Yes, it is very good at responding to an inquiry and finding stuff in its data base that relates to it.  But you better know how to read code to make sure it is what you actually want.

DGuller

Quote from: crazy canuck on May 31, 2023, 11:00:42 AMbtw ChatGPT does not "write" code.  It finds code that was already written that is contained within its database that corresponds to the inquiry that has been made. 

That's not correct, it most certainly does write novel code, and it would be a statistical impossibility for there to always be a code that you need in the database.  The database was used to train the generative function so that the code it generates is relevant and valid.  Sometimes it fails at that, but often the kinds of mistakes it makes are of "intelligent guess" variety, like using argument names that have never existed, but it seems logical to think that they would exist.

crazy canuck

Dude, its just predicting the next word or symbol if the code is not in its data base. It is not "writing" anything.

DGuller

It's a neural network, it has no database.  It's always predicting the next word, that's how it writes all answers.

Hamilcar

So this is what mansplaining feels like.  :D

DGuller

Quote from: Hamilcar on May 31, 2023, 01:22:59 PMSo this is what mansplaining feels like.  :D
Come on, don't scare him off, let him share his insights...  :)

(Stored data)
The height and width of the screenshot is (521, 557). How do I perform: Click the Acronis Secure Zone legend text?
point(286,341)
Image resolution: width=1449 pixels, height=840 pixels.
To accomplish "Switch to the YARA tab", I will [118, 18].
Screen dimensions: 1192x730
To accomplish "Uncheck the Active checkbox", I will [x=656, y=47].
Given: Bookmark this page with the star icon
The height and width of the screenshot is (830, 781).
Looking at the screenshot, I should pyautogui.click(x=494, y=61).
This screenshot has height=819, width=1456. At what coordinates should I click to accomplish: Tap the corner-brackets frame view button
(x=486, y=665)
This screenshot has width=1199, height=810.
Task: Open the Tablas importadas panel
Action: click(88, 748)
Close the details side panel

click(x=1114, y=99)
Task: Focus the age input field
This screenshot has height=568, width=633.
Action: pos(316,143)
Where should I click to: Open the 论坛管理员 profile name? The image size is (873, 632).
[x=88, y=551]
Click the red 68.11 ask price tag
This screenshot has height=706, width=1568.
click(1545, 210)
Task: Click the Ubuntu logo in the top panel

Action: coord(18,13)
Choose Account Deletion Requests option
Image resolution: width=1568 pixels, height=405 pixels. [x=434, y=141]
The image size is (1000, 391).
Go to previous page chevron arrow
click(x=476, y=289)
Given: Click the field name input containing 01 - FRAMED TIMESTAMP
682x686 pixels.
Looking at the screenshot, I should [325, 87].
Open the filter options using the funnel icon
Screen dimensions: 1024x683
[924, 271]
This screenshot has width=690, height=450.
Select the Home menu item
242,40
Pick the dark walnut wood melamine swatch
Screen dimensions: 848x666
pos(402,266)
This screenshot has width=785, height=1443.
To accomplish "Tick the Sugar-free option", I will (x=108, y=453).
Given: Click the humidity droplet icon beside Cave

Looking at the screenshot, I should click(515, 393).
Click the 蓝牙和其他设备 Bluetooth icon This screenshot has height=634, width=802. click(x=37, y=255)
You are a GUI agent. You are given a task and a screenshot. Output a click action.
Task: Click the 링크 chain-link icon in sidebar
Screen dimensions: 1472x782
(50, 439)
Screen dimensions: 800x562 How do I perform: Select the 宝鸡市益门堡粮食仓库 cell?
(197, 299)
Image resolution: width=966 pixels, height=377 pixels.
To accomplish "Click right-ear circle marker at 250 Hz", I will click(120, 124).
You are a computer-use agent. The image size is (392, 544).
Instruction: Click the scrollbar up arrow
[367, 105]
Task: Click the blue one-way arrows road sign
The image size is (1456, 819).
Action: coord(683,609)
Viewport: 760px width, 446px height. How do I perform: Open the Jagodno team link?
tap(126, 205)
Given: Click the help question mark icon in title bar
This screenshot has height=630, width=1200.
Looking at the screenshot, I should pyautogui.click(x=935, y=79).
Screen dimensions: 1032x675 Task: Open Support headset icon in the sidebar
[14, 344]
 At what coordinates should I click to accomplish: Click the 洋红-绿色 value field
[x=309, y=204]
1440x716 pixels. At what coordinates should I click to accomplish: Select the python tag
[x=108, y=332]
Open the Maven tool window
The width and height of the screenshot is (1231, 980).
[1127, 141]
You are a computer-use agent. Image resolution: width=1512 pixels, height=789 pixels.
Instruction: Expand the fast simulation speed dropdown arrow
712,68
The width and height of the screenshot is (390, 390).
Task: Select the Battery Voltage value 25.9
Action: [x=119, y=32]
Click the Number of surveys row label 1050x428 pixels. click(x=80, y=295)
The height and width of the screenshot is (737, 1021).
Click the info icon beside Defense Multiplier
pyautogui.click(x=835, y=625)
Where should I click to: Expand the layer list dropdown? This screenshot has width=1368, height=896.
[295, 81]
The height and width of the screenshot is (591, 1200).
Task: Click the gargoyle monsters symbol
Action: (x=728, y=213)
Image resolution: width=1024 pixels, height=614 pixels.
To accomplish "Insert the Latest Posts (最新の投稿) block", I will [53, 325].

▶ **BRIEF 1**:
Set down the forum thread word for word, starting at the words "Quote from: crazy" and stopping after "they would exist.".
▶ **BRIEF 2**:
List every distinct username that appears in the forum thread.
Nothing in the stored lines is needed here.

▶ **EXERCISE RESPONSE 1**:
Quote from: crazy canuck on May 31, 2023, 11:00:42 AMbtw ChatGPT does not "write" code.  It finds code that was already written that is contained within its database that corresponds to the inquiry that has been made. 

That's not correct, it most certainly does write novel code, and it would be a statistical impossibility for there to always be a code that you need in the database.  The database was used to train the generative function so that the code it generates is relevant and valid.  Sometimes it fails at that, but often the kinds of mistakes it makes are of "intelligent guess" variety, like using argument names that have never existed, but it seems logical to think that they would exist.

▶ **EXERCISE RESPONSE 2**:
DGuller, crazy canuck, Hamilcar